The context of the lawsuit changed dramatically early last week, when the Attorney General issued a memo interpreting — and severely narrowing — Trump’s original executive order. The memo provided a working definition of a “sanctuary city” for the purposes of the executive order: a city violating the federal statute 8 USC 1373. The lack of a definition has been a major issue and cause of worry for many cities and counties. The memo also specified that the threat to withhold federal grant funds was limited only to specific current grants issued by the Department of Justice and the Department of Homeland Security that already required applicants to certify their compliance with 8 USC 1373 — though the federal government reserves the right to add compliance requirements on to future grants to the extent the law allows it.

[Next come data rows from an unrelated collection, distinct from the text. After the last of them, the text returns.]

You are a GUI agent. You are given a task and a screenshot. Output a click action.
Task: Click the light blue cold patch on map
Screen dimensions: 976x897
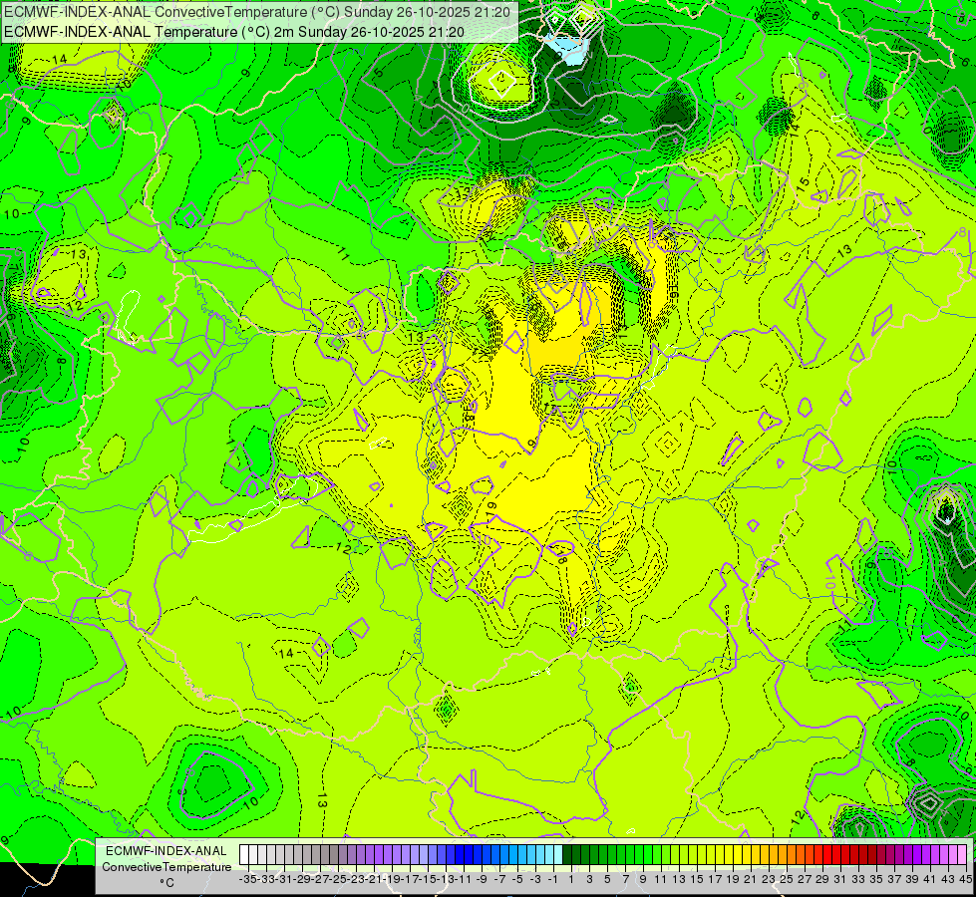pyautogui.click(x=567, y=50)
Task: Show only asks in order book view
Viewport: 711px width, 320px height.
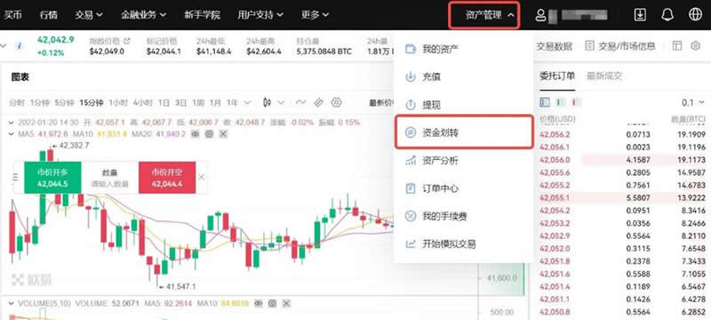Action: [573, 102]
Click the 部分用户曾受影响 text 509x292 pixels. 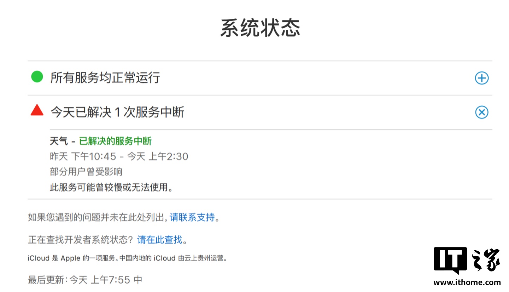point(86,172)

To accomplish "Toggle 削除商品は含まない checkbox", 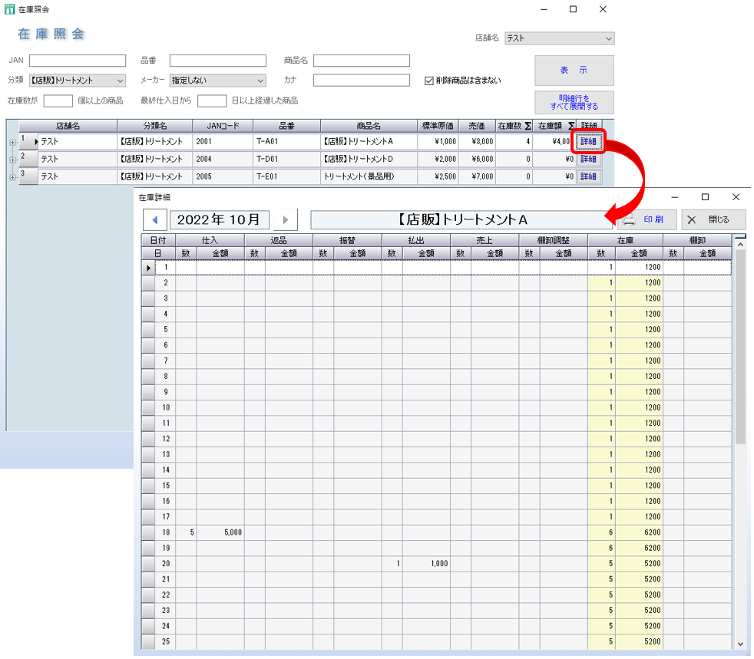I will (x=429, y=81).
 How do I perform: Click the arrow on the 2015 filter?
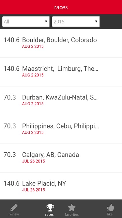[x=96, y=22]
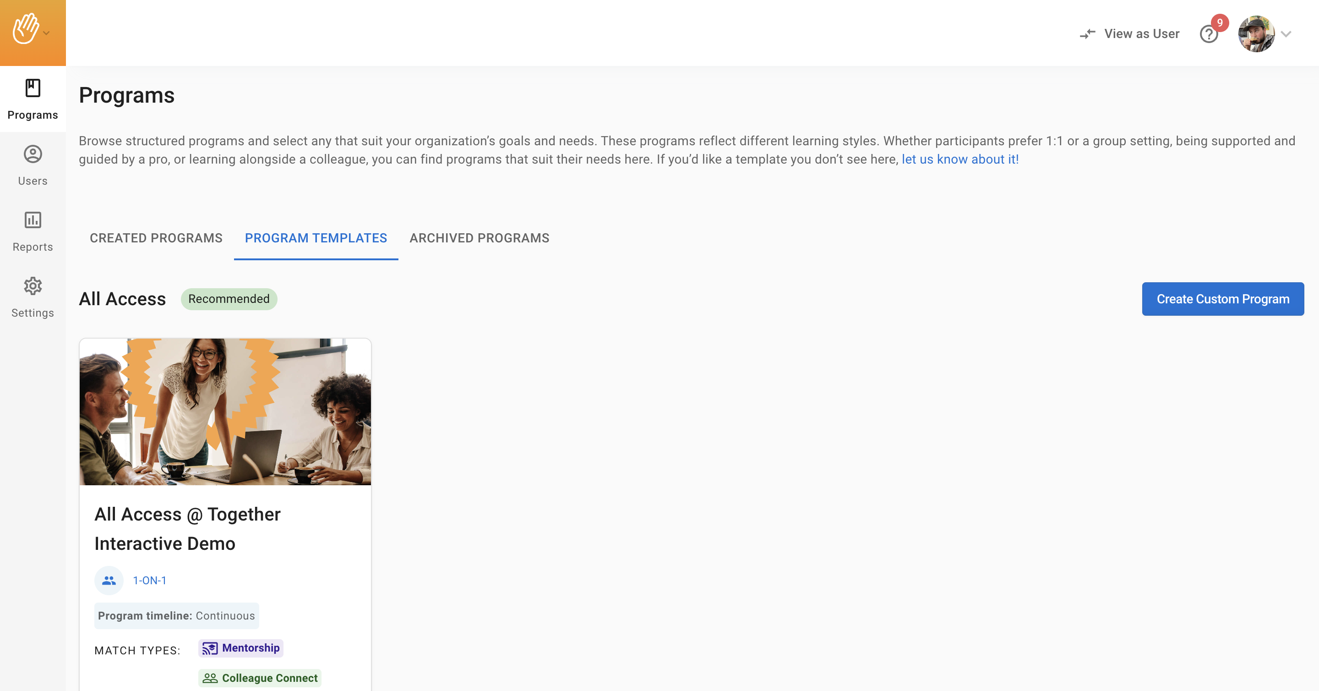Click Create Custom Program button
Screen dimensions: 1319x691
tap(1221, 298)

In order to have standing to sue, as well as for the court to have jurisdiction to hear the case, the city needs to show that it has been injured or is in imminent threat of injury. Given the new context provided by the memo, the Trump administration argued in their filing today that the City of Seattle no longer has standing to sue because its injury is now only theoretical: the federal government hasn’t officially named it a sanctuary city, it has narrowed the definition of a sanctuary city and the scope of Trump’s executive order, and it hasn’t tried to withhold or claw back any funding. Further, since the city is a recipient of funds through one of the relevant grant programs and as such has already certified that it is compliant with 8 USC 1373, it doesn’t have reason to believe that it is in danger of losing funds.
What the Trump administration’s legal filing doesn’t do, however, is state that the City of Seattle is, in fact, in compliance with 8 USC 1373. And one can imagine they will go to great lengths to avoid doing so, because if they did, they would set a precedent that many other cities would follow for how to avoid cooperating with federal immigration enforcement. A vague threat hanging over cities works to their advantage. But Seattle’s lawsuit specifically asked the court to declare that the city is in compliance — in effect, to remove the vague threat and resolve it once and for all.
The city’s original filing (well before last week’s memo) argued that the Trump administration’s public statements created an imminent threat of loss of federal funding, and that is an “injury” in that it creates uncertainty and chaos in the city’s budgeting process.
There’s an important difference in this case from the other high-profile Trump executive order case, the Muslim travel ban. In that case, the Director of Homeland Security wrote a memo interpreting Trump’s executive order. However, that memo is less authoritative than the executive order itself because the Director of Homeland Security has no authority to provide legal interpretations of the President’s executive order, nor can he limit or narrow its effect. But the Attorney General does, in fact, have the responsibility to provide authoritative legal interpretation of executive orders, the government claims, and so last week’s memo should be the definitive guiding document for the court (and Seattle) in understanding the threat of withholding federal funding for sanctuary cities.
But last week’s memo is, in some instances, inconsistent with the original executive order (though the Trump administration will argue otherwise). It will be the court’s job to decide how to handle that inconsistency, and in particular which is the controlling document where the inconsistencies can’t be reconciled. If the judge agrees with the federal government, he would be more likely to find that Seattle has no imminent risk of injury and grant dismissal. But if he finds that the broad threats in the executive order, paired with comments from both the President and the Attorney General, are not curtailed by the legal interpretation in last week’s memo, then he could find that the imminent threat still exists and allow the case to move forward.
In the next couple of days, expect the judge to set a schedule for briefs and potentially a hearing on the Trump administration’s motion to dismiss. That will likely take weeks to play out. In the meantime the judge has already set a schedule for the two sides to meet in conference and to report back to the court by June 28th.
Unless the Trump administration suddenly decides to label Seattle a sanctuary city or to withhold grant funds, there is no urgency to this case and it will proceed slowly. Sorting out the motion to dismiss will take weeks, and if the case continues beyond that it will likely run for several months.